»»

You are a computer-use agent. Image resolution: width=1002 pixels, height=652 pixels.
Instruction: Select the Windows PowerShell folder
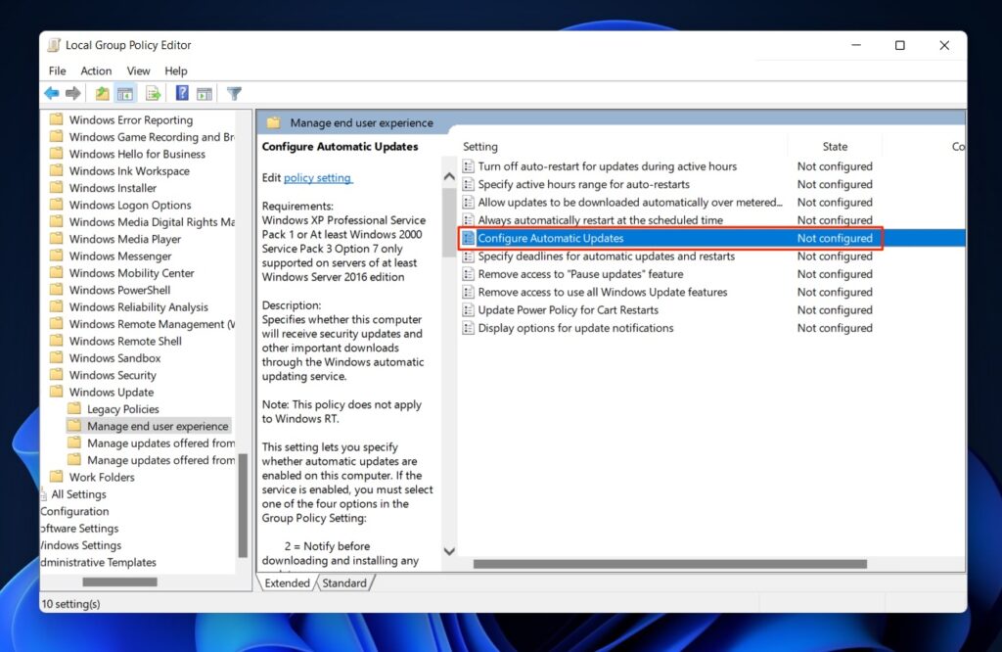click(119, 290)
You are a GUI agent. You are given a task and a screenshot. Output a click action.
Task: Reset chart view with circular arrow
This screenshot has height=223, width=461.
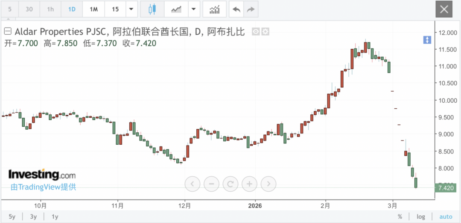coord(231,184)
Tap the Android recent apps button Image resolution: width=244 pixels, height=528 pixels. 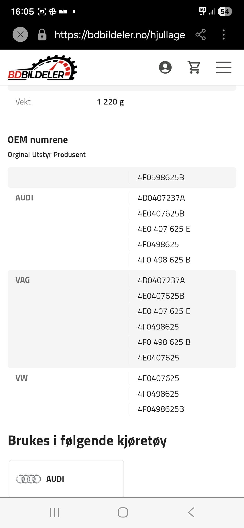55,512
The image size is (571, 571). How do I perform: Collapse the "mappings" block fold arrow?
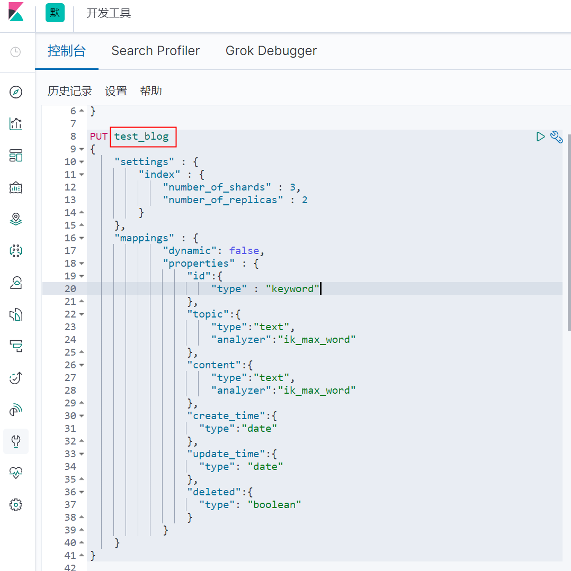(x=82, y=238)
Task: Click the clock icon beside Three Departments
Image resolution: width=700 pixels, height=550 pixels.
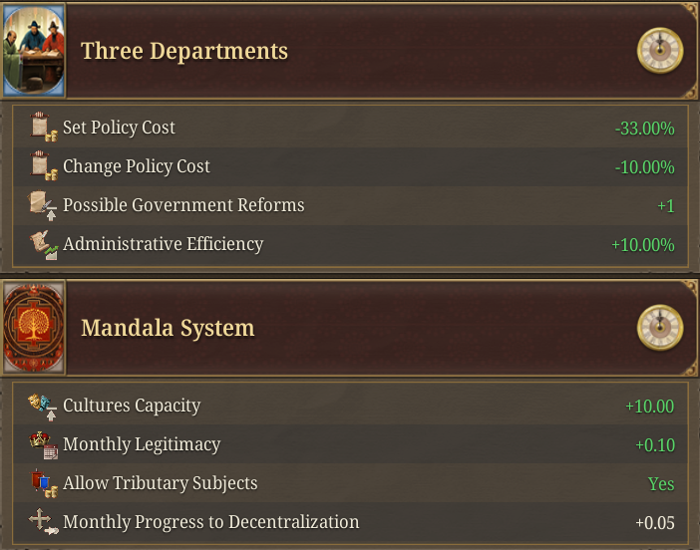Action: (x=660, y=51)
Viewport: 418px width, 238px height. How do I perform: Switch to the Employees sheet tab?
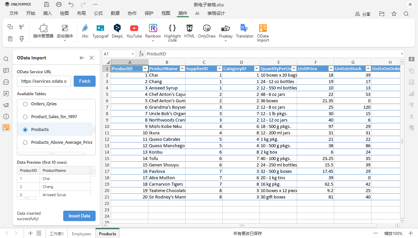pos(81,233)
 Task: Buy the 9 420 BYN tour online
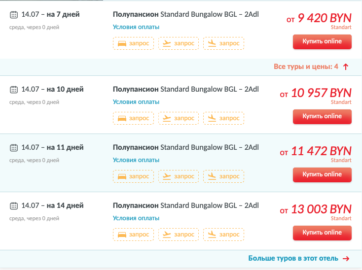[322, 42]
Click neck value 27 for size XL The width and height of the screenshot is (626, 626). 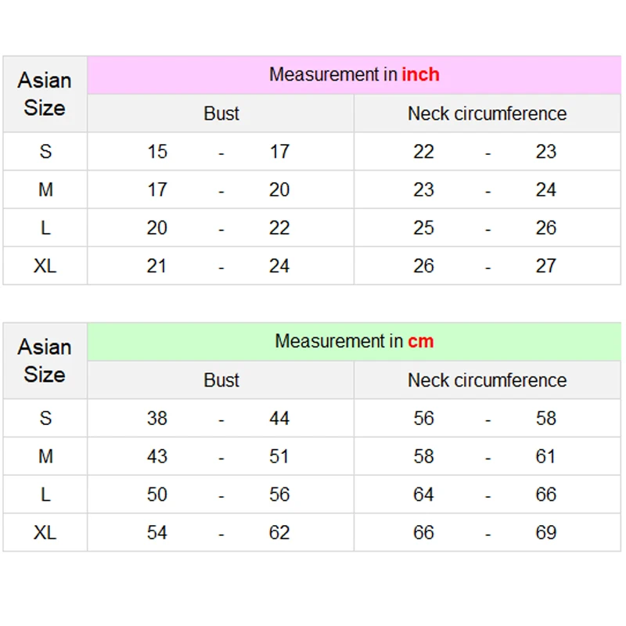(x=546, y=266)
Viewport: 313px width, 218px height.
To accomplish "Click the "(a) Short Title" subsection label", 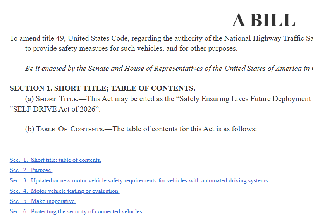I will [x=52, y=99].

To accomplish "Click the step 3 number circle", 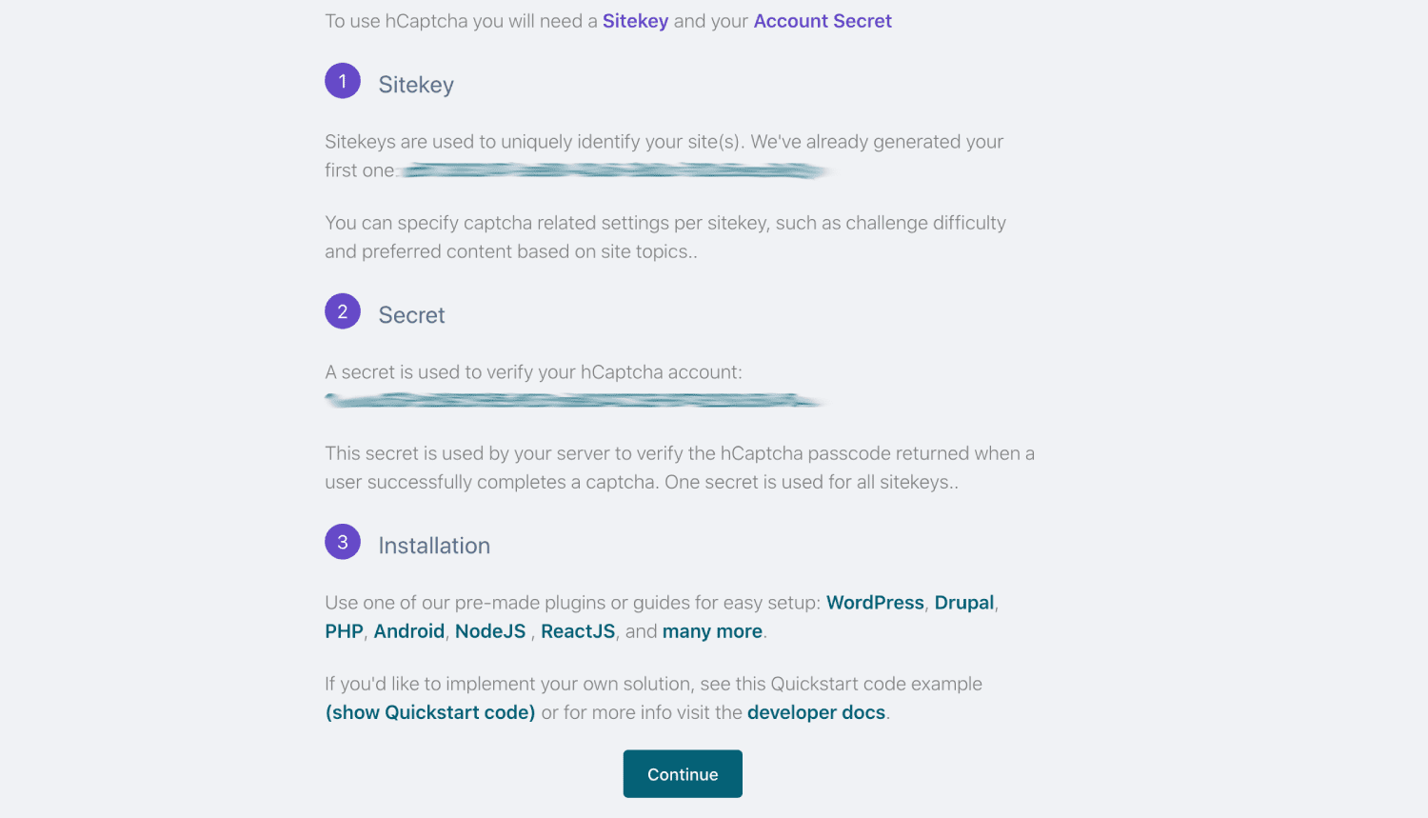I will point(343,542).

««
»»

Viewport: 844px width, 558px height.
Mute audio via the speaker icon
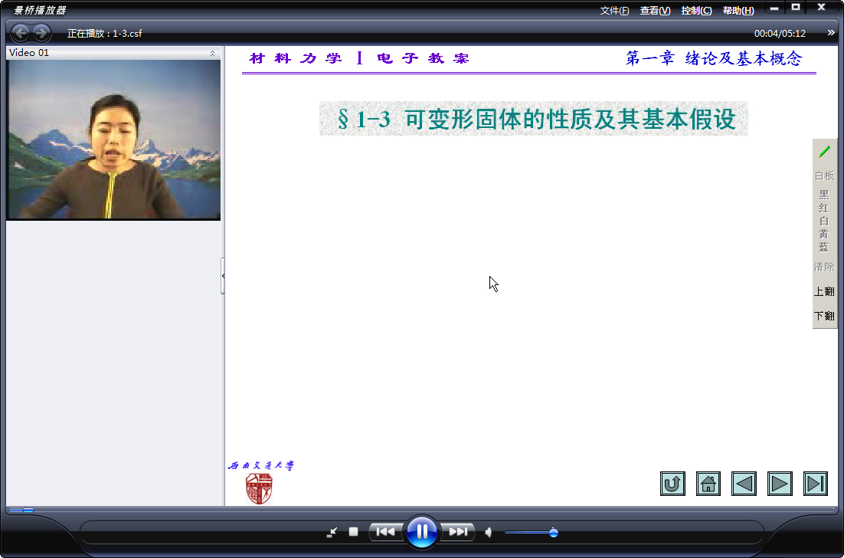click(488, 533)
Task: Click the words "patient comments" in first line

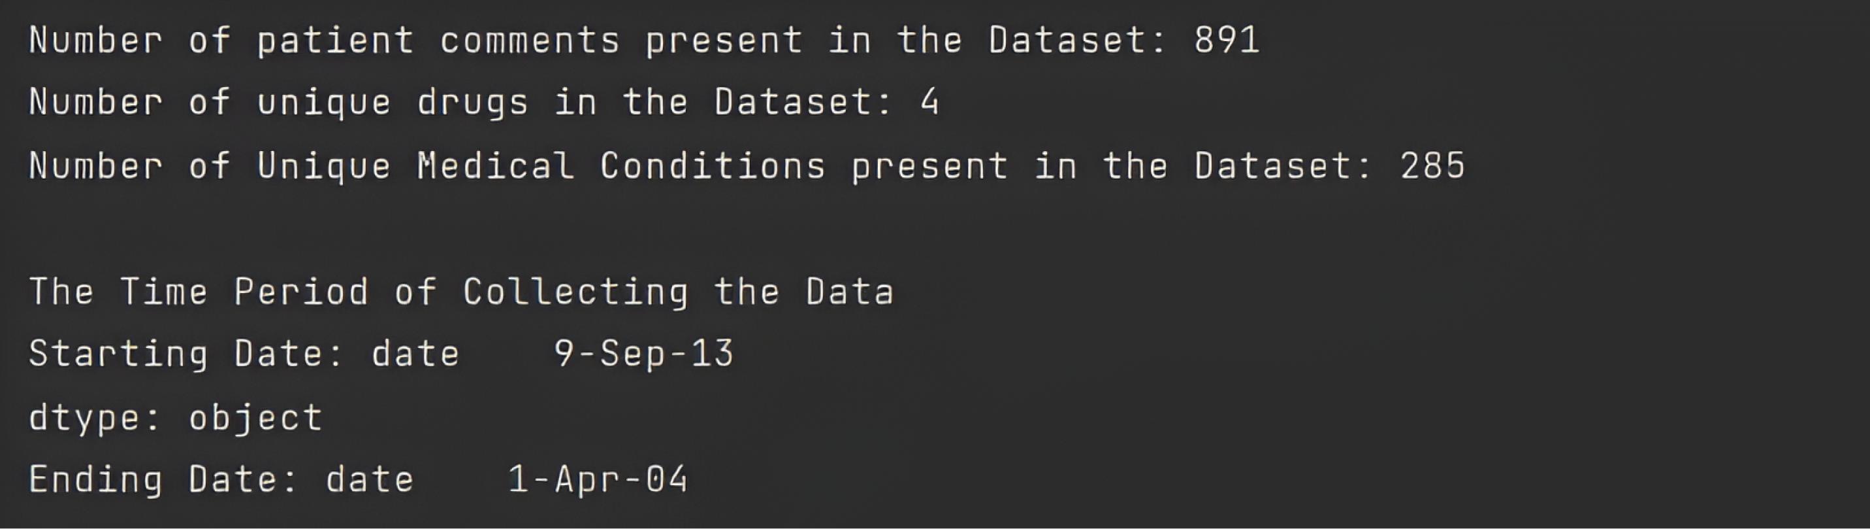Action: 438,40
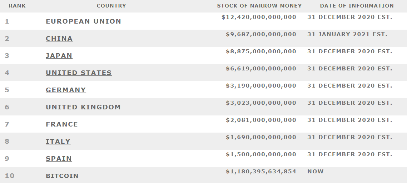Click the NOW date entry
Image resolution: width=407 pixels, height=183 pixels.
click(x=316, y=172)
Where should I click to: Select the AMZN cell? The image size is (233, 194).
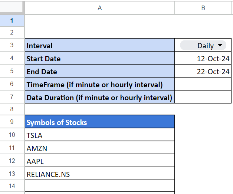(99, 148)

««

- _Aim of the exercise_:
Leave the pictures out. Output, exactly, the lines of the material above starting at the line containing "You are a computer-use" and ending at the line containing "Task: Reset chart view with circular arrow".

- _Exercise output_:
You are a computer-use agent. Image resolution: width=1002 pixels, height=652 pixels.
Instruction: Select the Windows PowerShell folder
click(119, 290)
You are a GUI agent. You are given a task and a screenshot. Output a click action.
Task: Reset chart view with circular arrow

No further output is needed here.